#### [INFORMATION SUPPLIED]
◇ ◇ ◇ ◇ ◇

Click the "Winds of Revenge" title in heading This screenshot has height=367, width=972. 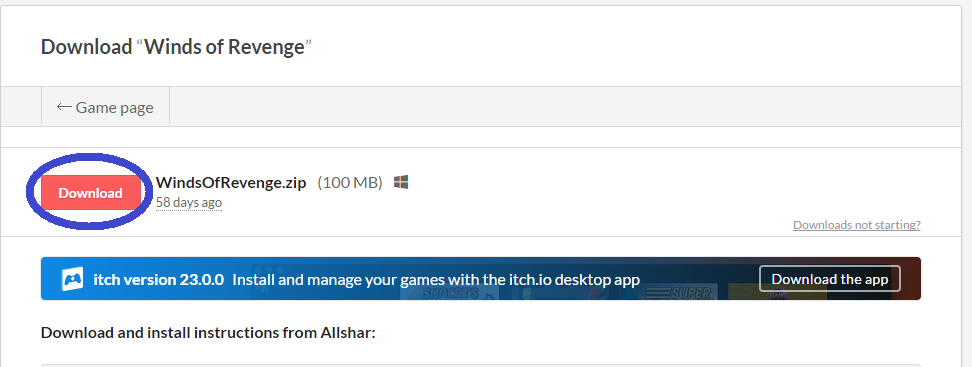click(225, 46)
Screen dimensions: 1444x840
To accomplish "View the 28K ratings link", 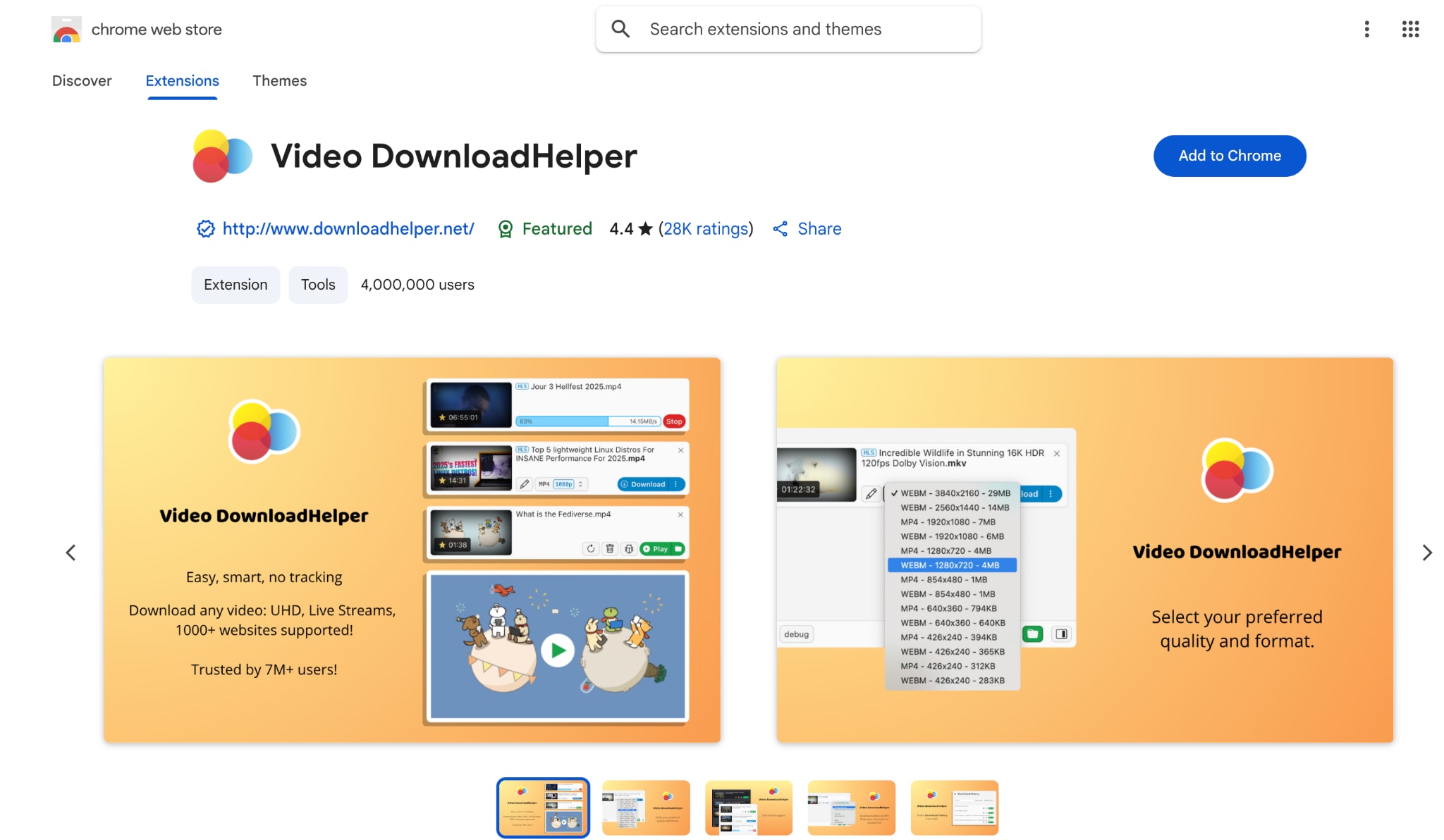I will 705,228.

◇ ◇ ◇ ◇ ◇

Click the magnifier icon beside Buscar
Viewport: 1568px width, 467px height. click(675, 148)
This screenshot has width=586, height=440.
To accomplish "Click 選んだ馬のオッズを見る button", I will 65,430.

◇ ◇ ◇ ◇ ◇

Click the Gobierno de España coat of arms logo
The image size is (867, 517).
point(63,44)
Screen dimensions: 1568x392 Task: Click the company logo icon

◇ ◇ ◇ ◇ ◇

#### [INSTRUCTION]
Could you recast the records between the line holding "Click the magnifier icon beside Buscar" and the line holding "I will 65,430.", inclusive, as a numbered list with blank lines omitted?

#### [EXERCISE OUTPUT]
1. Click the magnifier icon beside Buscar
2. Viewport: 1568px width, 467px height. click(675, 148)
3. This screenshot has width=586, height=440.
4. To accomplish "Click 選んだ馬のオッズを見る button", I will 65,430.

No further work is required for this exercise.